* Task objective *
How many of the lines below contain the word "should"? Reply with the number alone.

+--

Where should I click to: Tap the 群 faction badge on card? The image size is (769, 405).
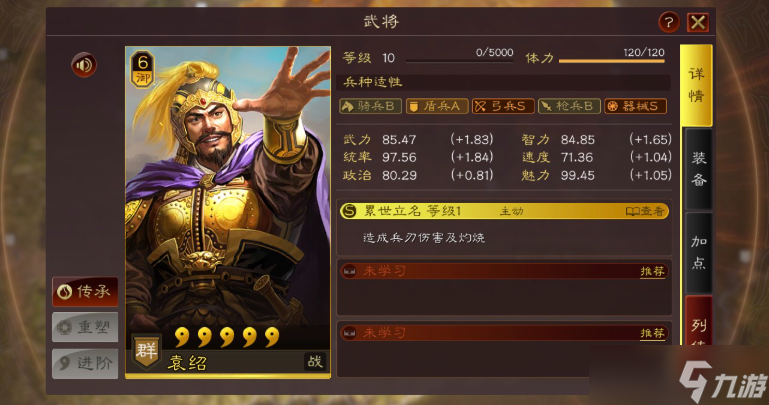[146, 351]
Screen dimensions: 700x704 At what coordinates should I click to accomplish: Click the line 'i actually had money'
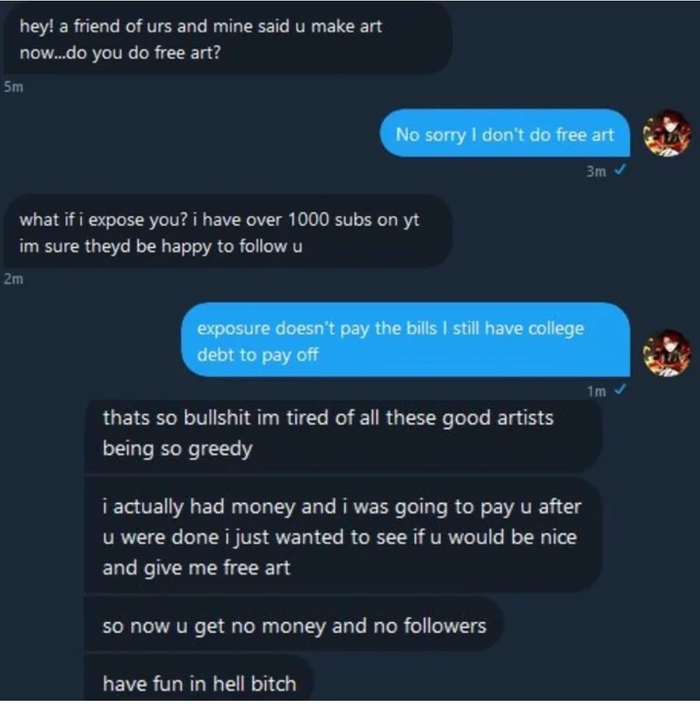(341, 506)
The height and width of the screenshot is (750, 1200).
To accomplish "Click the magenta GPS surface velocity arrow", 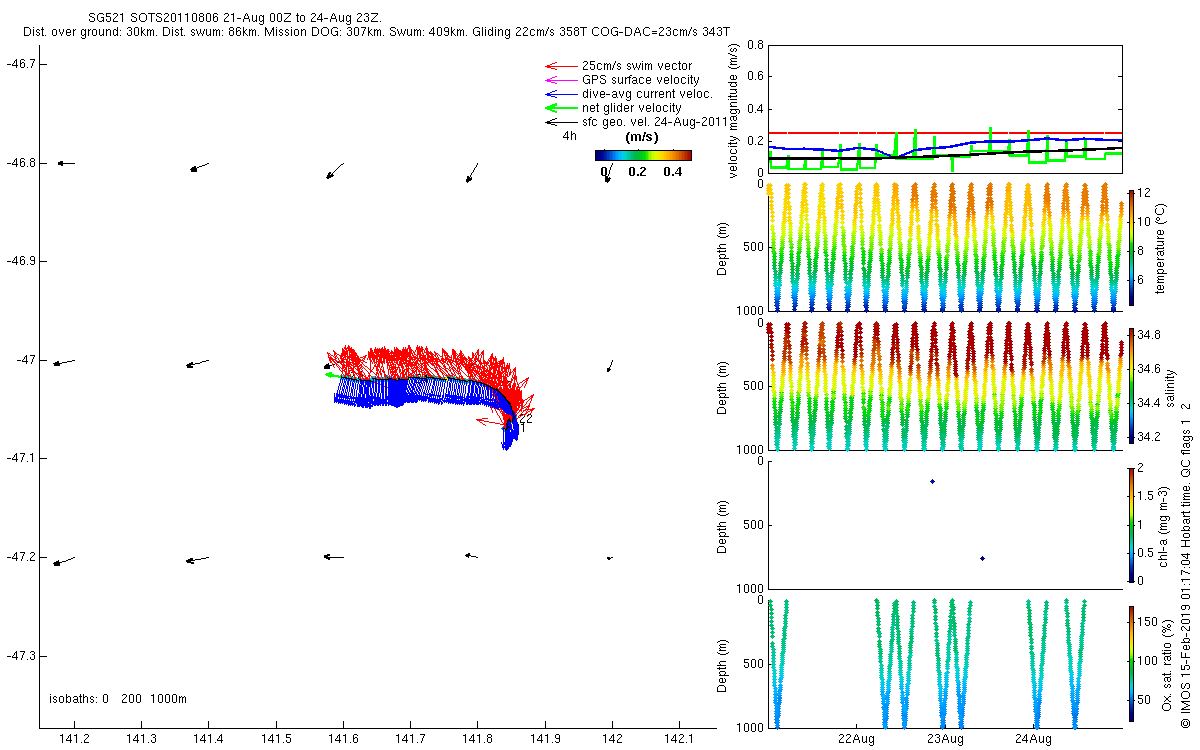I will coord(559,80).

+--

* Exercise solution *
2